Esta especie cuenta con características singulares de plumaje rosado, mide de 80 a 90 centímetros aproximadamente y procede de La Florida, Estados Unidos.

Otra clase de ave presente en estas tierras es el famoso Rey guajiro, mejor conocido como el cardenal. Esta ave habita en tierras áridas, pero podemos encontrarla con más frecuencia en la capital de La Guajira, Riohacha.

Su nombre científico Cardinalisphoeniceus, habita a 300 metros sobre el nivel del mar. Los cardenales son un género de aves paseriformes de la familia de los Cardinalidos, la cual está compuesta por tres especies diferentes. Esta es una especie bastante restringida en el norte de Colombia y Venezuela, generalmente permanece en pareja.

El cardenal mide 19 centímetros, sus patas son color cuerno pálido y presenta un pico agudo, robusto, de color cuerno a gris azuloso pálido.
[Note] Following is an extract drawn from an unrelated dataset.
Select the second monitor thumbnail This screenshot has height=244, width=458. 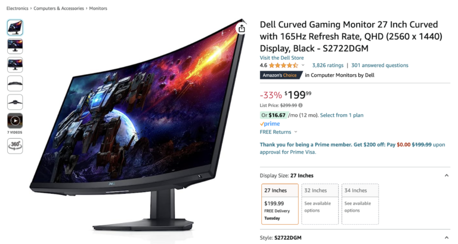pos(15,46)
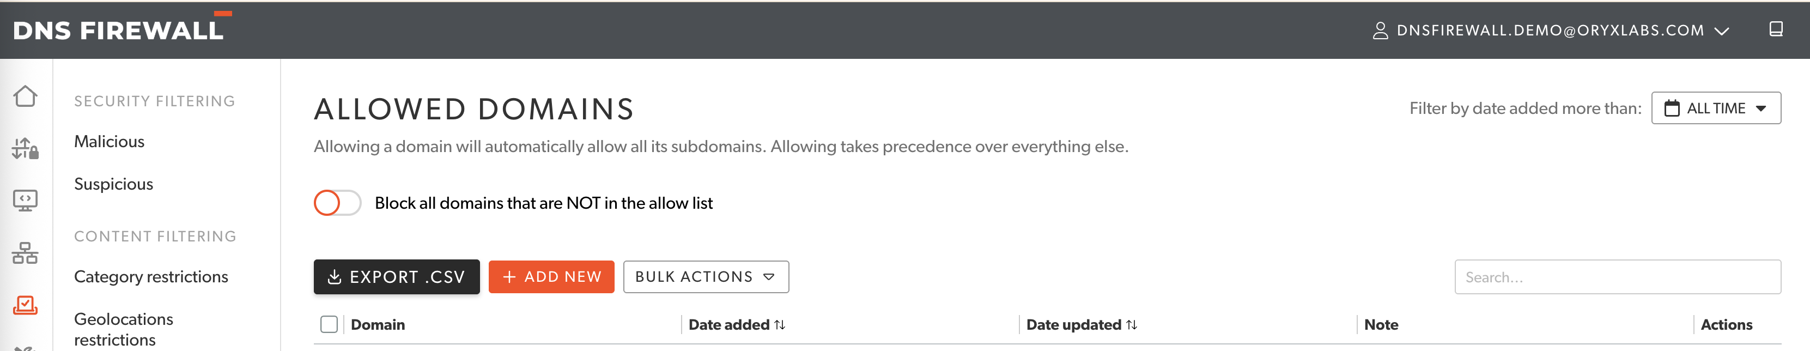Viewport: 1810px width, 351px height.
Task: Click the monitor with code icon in sidebar
Action: (25, 200)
El macho presenta coronilla roja brillante con cresta larga y aguda; la hembra es de color rojo pálido tirando a café.

Esta ave es nativa de la península de La Guajira, se alimenta de invertebrados, frutos y semillas.

La Guajira se destaca por su cultura, tradiciones, paisajes, pero también por su fauna que atrae al turista, quien queda admirado por las riquezas naturales que esta posee.

ALERTA

En enero de este año la Corporación Autónoma Regional de La Guajira, Corpoguajira, requirió al municipio de Uribia para que de manera urgente tomara medidas para evitar la muerte de aves marinas.
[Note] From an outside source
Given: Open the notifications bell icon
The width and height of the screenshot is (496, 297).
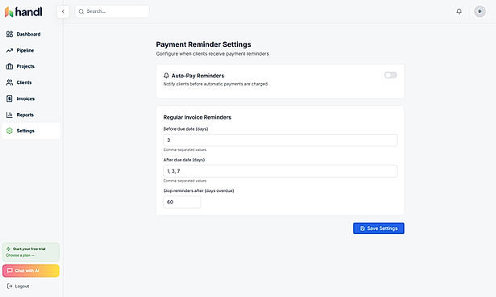Looking at the screenshot, I should pos(459,11).
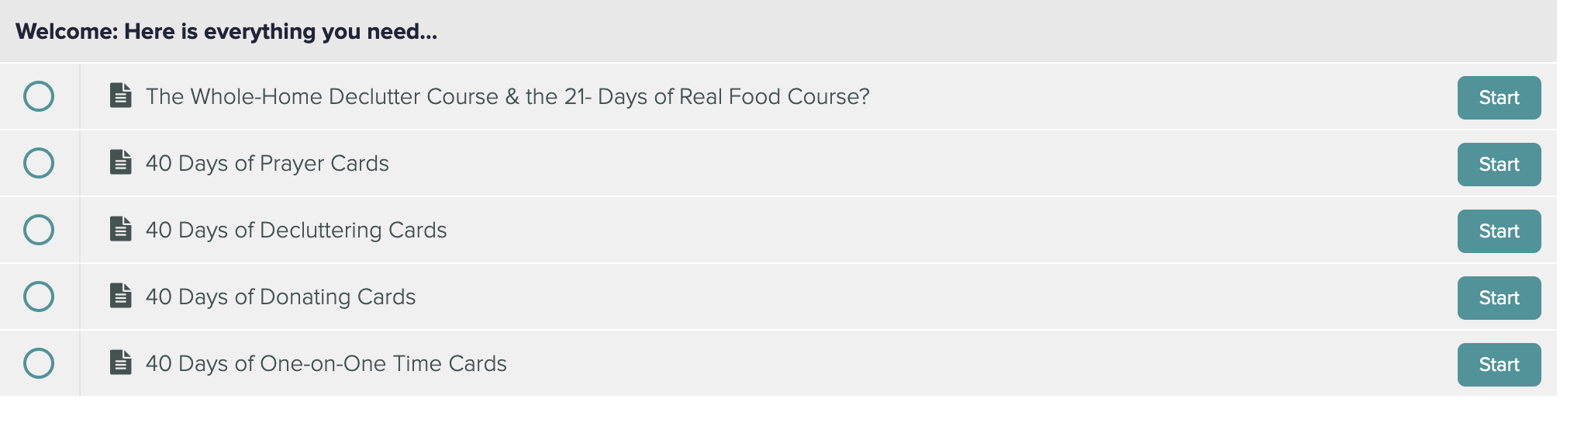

El requerimiento se dio a raíz de la muerte de más de 50 especies, entre flamencos y pelícanos, luego de chocar con unas redes eléctricas ubicadas en el sector de El Cardón, en la Alta Guajira.

Corpoguajira dio a conocer que le exigió a la administración municipal de Uribia para que retire de manera inmediata el tramo de línea que se encuentra justo en la zona de vuelo migratorio de las aves, con el fin de evitar nuevos eventos de colisión que afecten la vida de los animales.

De igual manera deben señalizar con desviadero de vuelo el tendido eléctrico, desde los 300 metros antes del humedal adonde llegan las aves, para que esto les permita la visualización desde largas distancias.

Sobre esta decisión, la Corporación Autónoma indicó, que fue tomada luego de contar con el informe técnico de los profesionales de la entidad donde se señala, que los flamencos no murieron por recibir alguna descarga eléctrica, porque las redes no se encuentran energizadas, sino por traumatismos ocasionados al momento de colisionar con las cuerdas de acero del tendido eléctrico.